Après les efforts, la reconnaissance
Son action ne s’est pas arrêtée. Loin de là. Après avoir fondé deux écoles pour jeunes mères — Prerna de Danapur et Bodh-Gayâ — où sont donnés des cours en santé reproductive, nutrition, propreté, assainissement et gestion des petites économies, la religieuse a lancé des centres d’apprentissage pour enfants. Elle a commencé avec vingt élèves, les faisant étudier dans les livres mais également dessiner, colorer et coudre. L’Unicef, conquis par son programme, a financé une partie de son programme. Et en 2006, Sudha s’est retrouvée avec une récompense du gouvernement indien entre les mains, le Padma Shri, classé en troisième position dans les distinctions civiles attribuées à ceux qui se sont distingués dans divers domaines tels que les arts, l’éducation, l’industrie, la littérature, les sciences ou le sport. Distinction qui lui permet de disposer de nombreuses aides de la part de l’État et de la police.

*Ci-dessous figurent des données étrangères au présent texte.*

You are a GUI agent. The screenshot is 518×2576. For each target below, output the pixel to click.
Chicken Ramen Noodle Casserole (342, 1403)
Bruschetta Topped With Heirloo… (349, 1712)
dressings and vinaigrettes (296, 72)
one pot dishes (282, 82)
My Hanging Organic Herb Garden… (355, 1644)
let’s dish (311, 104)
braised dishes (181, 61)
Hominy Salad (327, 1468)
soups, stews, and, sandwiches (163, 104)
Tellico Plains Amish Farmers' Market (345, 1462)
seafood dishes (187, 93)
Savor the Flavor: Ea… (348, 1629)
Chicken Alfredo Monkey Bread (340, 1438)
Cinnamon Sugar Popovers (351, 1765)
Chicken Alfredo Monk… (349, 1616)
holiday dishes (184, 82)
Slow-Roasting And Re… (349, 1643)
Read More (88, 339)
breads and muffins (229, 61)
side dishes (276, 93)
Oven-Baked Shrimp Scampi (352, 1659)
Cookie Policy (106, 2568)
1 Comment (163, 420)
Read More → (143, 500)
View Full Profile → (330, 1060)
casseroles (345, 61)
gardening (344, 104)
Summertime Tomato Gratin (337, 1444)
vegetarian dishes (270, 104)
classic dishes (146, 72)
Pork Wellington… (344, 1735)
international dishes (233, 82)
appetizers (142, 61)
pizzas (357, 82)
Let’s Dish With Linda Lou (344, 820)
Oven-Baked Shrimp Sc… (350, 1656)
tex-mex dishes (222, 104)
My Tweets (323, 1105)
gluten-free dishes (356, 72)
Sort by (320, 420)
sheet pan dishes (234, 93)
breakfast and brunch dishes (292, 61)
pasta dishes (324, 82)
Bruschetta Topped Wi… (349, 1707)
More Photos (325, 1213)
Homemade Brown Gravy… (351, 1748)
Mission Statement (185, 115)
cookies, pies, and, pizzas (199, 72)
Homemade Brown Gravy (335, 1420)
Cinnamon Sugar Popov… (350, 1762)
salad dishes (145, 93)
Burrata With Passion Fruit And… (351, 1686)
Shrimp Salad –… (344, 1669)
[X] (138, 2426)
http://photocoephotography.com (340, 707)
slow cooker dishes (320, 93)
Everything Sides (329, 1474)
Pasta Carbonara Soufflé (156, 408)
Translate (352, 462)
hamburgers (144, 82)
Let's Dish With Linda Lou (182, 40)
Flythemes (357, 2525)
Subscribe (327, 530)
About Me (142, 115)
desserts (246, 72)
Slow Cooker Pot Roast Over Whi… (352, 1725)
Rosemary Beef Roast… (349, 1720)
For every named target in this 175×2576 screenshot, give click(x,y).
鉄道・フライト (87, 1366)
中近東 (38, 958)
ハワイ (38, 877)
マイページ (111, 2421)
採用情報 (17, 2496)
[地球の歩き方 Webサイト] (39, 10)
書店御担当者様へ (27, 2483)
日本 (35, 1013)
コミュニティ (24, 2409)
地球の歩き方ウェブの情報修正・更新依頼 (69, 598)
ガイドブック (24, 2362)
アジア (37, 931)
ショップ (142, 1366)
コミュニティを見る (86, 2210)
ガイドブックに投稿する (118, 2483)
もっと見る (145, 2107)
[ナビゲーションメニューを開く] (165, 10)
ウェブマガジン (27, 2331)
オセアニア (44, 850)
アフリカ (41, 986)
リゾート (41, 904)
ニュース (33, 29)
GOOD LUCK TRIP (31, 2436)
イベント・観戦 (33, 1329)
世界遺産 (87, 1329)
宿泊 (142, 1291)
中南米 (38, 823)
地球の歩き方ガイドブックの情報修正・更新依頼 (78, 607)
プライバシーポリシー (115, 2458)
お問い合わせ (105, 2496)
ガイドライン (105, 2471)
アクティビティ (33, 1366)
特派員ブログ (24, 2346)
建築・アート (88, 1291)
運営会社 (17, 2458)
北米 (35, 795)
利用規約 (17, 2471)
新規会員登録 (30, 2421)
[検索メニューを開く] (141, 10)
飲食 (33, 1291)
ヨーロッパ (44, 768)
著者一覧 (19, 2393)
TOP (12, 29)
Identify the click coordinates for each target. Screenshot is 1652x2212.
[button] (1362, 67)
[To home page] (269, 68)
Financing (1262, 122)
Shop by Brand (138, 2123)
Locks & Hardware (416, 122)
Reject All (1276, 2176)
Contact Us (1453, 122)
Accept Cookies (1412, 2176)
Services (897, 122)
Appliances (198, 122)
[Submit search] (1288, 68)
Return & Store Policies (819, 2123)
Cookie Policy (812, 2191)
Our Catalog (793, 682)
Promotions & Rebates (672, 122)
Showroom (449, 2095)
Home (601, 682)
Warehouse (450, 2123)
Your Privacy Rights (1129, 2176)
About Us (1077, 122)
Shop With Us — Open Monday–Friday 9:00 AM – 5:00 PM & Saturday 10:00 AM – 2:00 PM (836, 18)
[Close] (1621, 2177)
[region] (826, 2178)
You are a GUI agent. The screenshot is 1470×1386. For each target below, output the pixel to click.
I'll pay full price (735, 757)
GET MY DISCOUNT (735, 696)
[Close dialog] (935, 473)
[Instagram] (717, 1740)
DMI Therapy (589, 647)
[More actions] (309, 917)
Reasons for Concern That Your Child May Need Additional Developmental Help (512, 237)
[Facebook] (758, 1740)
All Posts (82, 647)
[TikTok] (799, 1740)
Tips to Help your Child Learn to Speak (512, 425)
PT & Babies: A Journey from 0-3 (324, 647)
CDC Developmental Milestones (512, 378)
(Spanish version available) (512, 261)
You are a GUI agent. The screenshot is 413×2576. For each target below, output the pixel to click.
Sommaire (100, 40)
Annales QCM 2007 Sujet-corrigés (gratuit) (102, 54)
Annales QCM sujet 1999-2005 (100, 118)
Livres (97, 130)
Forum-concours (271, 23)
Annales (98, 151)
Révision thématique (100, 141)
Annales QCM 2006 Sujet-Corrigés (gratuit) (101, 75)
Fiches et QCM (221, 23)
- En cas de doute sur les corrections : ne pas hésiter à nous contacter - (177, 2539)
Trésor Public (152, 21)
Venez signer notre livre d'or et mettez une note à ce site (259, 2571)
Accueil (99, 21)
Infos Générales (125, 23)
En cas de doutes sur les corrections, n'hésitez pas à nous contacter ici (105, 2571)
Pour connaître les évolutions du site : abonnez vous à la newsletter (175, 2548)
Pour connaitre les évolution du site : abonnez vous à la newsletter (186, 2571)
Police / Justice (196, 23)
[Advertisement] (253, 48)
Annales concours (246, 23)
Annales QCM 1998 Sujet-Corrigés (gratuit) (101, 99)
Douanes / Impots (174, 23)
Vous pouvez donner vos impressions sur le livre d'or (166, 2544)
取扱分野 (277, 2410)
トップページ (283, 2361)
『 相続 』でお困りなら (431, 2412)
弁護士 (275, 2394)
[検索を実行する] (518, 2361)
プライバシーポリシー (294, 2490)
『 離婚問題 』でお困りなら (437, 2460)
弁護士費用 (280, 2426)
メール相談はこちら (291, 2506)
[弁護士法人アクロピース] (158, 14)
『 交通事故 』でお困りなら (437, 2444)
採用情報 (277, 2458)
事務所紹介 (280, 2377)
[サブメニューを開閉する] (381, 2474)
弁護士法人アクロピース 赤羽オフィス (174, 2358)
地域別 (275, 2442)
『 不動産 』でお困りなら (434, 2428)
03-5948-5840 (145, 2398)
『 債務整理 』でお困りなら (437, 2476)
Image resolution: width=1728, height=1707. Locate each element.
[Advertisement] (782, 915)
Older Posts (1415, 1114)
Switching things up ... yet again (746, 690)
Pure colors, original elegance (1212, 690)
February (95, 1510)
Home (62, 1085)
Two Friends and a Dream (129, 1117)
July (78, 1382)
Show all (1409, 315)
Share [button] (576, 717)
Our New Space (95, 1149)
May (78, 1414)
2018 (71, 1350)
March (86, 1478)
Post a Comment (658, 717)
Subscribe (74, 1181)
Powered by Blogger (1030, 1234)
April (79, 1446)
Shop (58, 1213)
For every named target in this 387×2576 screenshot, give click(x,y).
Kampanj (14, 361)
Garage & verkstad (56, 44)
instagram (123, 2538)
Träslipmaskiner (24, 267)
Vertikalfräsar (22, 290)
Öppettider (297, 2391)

En mars 2017, à l’occasion de la Journée internationale de la femme, la religieuse a reçu 100 000 roupies du magazine le plus diffusé en Inde, Vanitha (en français “femme”), pour son action auprès des plus pauvres des Dalits du Bihar. En Inde, sœur Sudha Varghese est aujourd’hui considérée comme “un colosse d’amour et d’espérance” pour les couches les plus marginalisées.